= Saadia Ashraf =

American football player and coach

Saadia Ashraf is an American football coach for Team Canada, Team Quebec, and the Montreal Blitz Football Organizations. She is also a former championship quarterback of Team Canada, Team Quebec and the Montreal Blitz. She has a Bachelor of Education degree in Physical Education from McGill University, and works as a high school teacher in Montreal. She also actively coaches youth girls and boys flag football in the high school GMAA/RSEQ league. In addition she has been the head coach of the John Abbott College Women's Flag Football team since 1996. (Quebec).

== Playing career ==
While in high school, Ashraf's parents did not permit her to play contact sports. During this time she started playing touch football. In her early twenties she joined the Montreal Blitz as a quarterback, and in 2004 bought the team when the original owners wanted to sell.
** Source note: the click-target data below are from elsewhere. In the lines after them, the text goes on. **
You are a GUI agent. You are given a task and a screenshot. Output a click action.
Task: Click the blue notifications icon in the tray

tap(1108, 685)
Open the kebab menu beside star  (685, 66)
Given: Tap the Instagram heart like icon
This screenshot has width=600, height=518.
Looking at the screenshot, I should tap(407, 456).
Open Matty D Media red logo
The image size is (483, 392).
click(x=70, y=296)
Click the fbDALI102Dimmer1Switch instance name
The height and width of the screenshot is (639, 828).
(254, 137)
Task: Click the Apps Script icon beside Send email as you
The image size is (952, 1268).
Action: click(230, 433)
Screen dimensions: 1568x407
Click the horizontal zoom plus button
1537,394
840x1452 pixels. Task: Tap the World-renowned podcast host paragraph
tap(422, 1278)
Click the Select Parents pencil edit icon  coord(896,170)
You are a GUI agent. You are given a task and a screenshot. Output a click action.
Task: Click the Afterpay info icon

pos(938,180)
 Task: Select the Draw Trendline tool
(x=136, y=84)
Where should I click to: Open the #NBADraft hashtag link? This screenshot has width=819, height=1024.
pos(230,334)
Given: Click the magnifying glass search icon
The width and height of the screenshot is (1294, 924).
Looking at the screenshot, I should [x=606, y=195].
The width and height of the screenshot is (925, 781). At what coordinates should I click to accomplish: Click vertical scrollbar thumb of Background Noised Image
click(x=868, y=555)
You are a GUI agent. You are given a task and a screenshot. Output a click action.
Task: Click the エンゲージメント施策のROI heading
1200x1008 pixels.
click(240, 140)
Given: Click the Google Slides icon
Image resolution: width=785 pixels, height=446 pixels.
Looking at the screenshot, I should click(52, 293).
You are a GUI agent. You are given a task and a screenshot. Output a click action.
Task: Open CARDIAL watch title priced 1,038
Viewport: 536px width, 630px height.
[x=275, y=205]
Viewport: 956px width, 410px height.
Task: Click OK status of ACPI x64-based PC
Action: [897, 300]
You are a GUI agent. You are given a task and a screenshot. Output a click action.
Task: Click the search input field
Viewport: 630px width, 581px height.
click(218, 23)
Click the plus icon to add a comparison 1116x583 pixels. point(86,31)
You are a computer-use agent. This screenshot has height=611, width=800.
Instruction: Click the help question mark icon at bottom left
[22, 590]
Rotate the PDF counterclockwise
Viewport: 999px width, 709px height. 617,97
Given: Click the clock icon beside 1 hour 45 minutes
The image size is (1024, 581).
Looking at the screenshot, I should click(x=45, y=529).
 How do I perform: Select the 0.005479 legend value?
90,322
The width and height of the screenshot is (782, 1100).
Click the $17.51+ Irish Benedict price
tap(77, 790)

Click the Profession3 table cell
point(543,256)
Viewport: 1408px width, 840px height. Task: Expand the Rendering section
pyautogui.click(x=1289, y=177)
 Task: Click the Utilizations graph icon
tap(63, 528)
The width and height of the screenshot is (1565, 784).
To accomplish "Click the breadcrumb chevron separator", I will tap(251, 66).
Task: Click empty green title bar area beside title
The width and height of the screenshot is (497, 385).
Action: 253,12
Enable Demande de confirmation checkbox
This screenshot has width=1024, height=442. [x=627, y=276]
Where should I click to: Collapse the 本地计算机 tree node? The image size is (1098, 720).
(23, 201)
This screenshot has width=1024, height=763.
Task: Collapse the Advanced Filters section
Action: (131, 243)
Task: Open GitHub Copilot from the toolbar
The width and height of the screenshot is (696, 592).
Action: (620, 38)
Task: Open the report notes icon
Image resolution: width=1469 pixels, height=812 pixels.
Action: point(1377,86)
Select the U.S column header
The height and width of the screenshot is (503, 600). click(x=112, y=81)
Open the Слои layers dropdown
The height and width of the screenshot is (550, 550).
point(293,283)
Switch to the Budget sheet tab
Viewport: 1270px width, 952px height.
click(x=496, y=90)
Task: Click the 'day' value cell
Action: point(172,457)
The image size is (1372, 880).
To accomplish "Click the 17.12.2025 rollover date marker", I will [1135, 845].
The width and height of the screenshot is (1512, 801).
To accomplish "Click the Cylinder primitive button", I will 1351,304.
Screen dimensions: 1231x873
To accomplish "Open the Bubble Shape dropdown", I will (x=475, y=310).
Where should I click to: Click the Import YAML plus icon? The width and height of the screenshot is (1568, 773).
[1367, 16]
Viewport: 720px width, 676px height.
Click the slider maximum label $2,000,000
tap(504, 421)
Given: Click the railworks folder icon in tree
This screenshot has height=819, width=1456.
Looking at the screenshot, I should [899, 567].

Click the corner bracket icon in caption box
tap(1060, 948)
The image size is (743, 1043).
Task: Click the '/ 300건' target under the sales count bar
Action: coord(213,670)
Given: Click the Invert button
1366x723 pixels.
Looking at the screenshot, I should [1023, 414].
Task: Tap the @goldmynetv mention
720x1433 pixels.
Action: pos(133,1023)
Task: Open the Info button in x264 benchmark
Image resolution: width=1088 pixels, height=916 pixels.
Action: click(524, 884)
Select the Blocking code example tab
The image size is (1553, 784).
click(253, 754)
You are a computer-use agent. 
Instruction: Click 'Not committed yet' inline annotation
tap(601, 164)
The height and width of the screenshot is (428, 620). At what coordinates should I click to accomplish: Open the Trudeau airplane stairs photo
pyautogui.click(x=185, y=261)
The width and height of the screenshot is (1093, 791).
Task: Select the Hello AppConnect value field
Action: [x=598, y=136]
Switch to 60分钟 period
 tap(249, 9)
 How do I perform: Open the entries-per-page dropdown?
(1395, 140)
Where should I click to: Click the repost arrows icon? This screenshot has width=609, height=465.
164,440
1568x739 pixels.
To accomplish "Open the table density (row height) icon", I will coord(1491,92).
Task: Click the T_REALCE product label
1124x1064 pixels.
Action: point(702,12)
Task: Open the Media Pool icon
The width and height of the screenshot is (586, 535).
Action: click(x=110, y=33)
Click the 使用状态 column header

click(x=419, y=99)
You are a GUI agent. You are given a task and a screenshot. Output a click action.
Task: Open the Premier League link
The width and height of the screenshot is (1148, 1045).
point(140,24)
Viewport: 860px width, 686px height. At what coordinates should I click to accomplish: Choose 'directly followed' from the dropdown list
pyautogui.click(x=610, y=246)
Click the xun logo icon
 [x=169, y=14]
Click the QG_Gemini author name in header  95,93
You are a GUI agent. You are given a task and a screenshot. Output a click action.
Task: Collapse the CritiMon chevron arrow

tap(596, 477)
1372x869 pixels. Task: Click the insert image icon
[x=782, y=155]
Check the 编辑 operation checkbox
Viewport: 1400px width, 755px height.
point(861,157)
In 2010 she played in the first ever IFAF Women's World Championship in Sweden, winning a silver medal. In 2012 she won the Independent Women's Football League world championship with the Montreal Blitz. In 2013 she again quarterbacked Team Canada to a silver medal at the IFAF Women World's, this time in Finland.

== Coaching career ==
Ashraf has coached several different women's tackle football teams including Team Canada (Quarterbacks), Team Quebec (Head Coach), and the Montreal Blitz (Head Coach). She is also the head coach of the flag football team at John Abbott College.